— Given task —
Return every line of the material that contains the string "invernale", matching case exactly.

──────── Information shown

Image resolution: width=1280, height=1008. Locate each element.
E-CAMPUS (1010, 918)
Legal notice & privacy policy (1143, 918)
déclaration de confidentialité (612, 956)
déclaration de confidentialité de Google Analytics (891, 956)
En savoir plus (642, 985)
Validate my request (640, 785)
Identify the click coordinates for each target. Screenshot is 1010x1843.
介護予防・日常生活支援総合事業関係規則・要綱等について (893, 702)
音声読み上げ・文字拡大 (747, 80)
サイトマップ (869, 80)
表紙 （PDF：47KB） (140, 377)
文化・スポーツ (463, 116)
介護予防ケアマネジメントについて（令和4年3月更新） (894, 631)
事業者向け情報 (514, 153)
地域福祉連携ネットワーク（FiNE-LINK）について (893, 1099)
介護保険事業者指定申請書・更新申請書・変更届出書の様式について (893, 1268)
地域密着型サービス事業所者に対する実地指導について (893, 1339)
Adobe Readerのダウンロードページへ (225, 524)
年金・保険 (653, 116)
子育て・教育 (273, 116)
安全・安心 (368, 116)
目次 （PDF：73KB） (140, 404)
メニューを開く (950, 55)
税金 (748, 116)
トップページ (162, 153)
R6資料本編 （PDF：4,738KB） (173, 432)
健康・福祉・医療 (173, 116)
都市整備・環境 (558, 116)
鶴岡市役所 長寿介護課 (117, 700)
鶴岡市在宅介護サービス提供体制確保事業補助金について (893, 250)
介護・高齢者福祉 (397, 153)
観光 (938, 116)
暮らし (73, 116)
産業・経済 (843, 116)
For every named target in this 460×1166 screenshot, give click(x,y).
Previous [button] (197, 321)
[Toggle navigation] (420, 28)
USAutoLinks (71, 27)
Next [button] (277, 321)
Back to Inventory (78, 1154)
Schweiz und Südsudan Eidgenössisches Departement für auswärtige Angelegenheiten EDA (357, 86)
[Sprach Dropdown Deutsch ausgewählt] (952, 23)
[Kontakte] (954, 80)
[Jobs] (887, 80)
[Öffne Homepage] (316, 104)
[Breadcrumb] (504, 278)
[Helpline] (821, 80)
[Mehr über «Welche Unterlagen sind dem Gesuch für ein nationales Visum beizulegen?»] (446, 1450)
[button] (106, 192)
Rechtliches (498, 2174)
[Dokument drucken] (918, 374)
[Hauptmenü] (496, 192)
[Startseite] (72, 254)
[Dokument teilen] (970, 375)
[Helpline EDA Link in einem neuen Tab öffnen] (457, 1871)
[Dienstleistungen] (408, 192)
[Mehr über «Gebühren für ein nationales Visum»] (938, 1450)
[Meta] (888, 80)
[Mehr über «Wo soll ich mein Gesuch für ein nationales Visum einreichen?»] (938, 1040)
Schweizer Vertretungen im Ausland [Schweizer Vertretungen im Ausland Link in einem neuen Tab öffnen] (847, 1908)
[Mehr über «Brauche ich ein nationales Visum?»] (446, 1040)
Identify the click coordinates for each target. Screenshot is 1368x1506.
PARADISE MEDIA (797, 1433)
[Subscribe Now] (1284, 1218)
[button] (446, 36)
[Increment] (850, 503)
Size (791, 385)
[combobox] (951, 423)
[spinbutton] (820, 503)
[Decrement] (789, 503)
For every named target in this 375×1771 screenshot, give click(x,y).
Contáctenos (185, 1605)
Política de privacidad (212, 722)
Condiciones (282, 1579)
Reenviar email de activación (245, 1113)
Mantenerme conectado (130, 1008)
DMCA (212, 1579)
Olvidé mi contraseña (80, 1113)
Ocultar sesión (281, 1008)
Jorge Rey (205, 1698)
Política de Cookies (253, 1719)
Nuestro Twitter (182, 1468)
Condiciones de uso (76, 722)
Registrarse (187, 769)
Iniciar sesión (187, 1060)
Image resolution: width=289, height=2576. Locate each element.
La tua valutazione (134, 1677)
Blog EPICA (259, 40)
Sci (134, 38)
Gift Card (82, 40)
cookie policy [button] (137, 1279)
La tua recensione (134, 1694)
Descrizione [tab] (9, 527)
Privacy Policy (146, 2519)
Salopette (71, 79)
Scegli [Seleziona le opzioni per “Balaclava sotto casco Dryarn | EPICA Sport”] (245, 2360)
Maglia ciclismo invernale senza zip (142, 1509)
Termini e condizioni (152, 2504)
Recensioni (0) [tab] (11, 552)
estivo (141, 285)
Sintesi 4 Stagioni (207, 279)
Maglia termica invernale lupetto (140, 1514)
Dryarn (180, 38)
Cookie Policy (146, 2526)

────────────────

— Full answer —
Maglia ciclismo invernale senza zip (142, 1509)
Maglia termica invernale lupetto (140, 1514)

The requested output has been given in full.